● Brief
Using the records below, return exactly the lines from the one containing "You are a computer-use agent." through the last, and omit pictures.

/---

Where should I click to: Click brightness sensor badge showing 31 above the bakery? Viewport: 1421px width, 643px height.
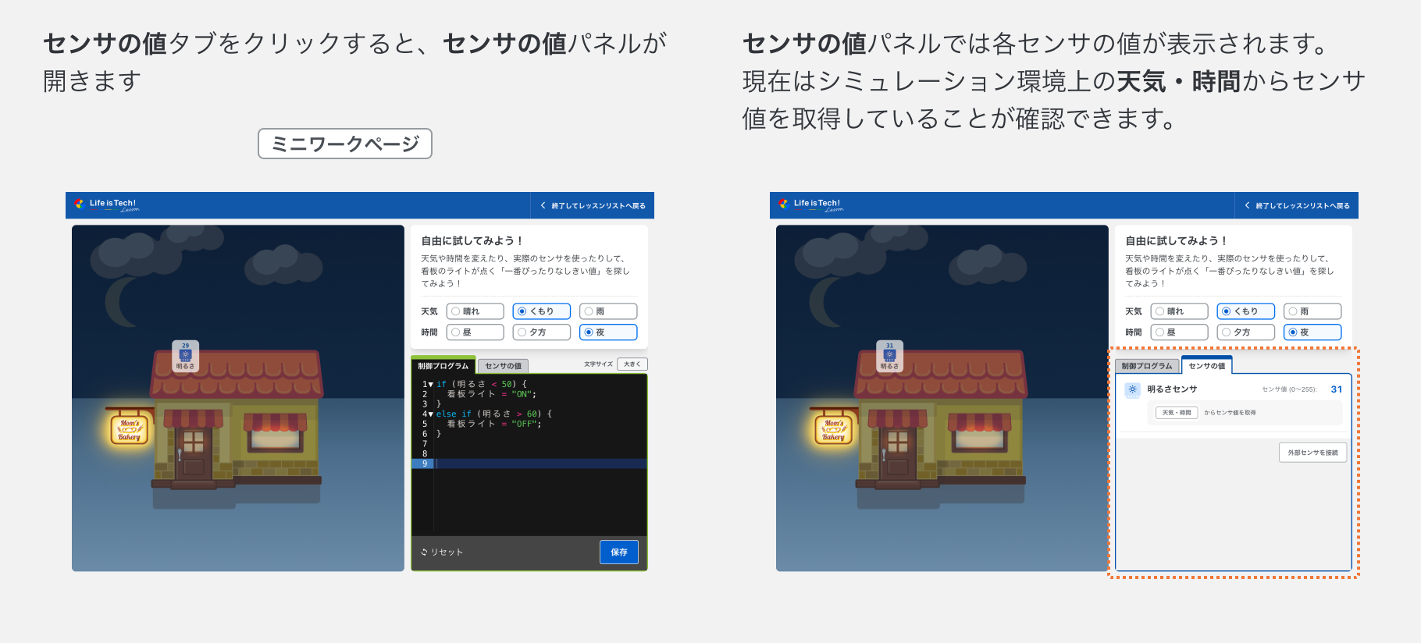[889, 356]
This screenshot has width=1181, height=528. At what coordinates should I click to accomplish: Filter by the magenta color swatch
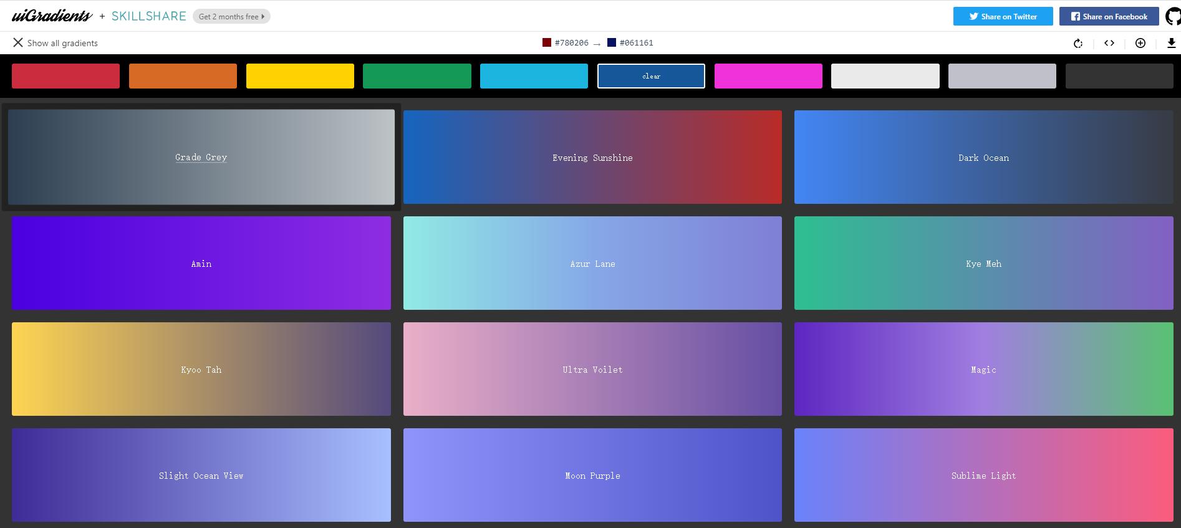(x=768, y=76)
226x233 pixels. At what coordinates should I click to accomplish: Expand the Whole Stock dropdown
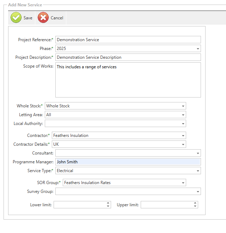[x=183, y=106]
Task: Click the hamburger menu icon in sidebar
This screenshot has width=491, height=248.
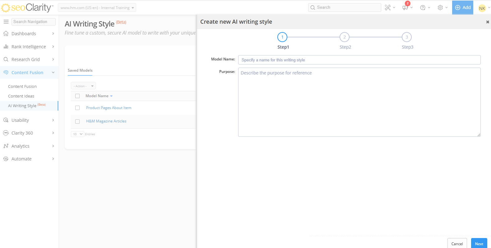Action: 6,22
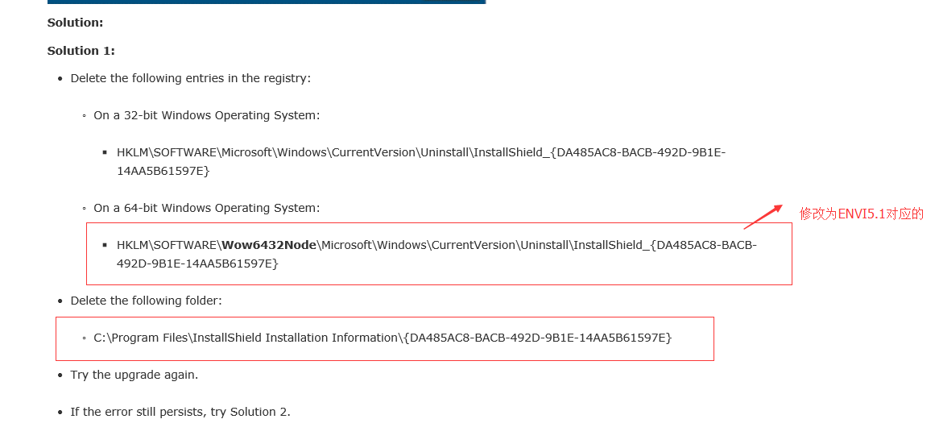Click the bullet before "Delete the following folder"
This screenshot has width=939, height=444.
[60, 301]
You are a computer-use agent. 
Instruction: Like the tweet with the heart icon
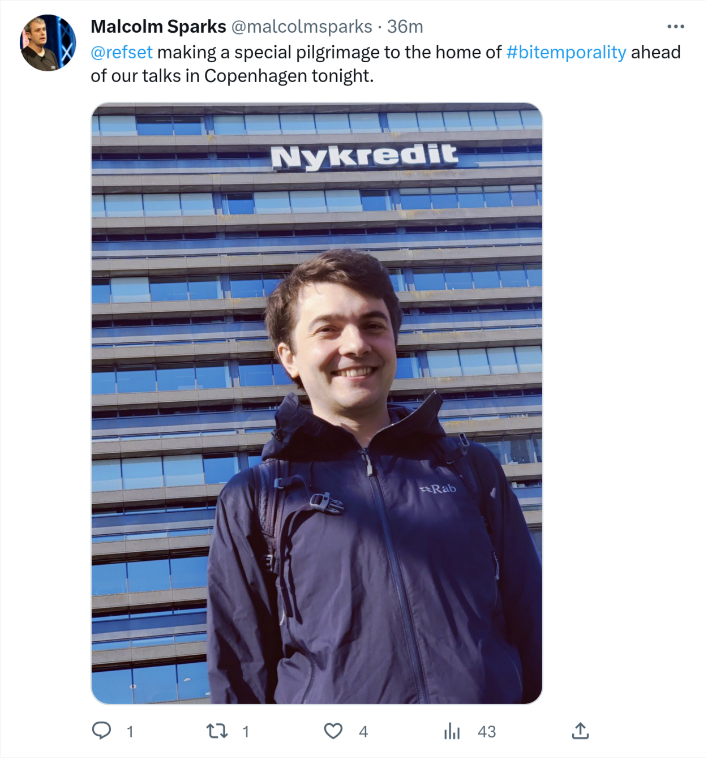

\---

● Solution to the exercise
You are a computer-use agent. 
Instruction: Like the tweet with the heart icon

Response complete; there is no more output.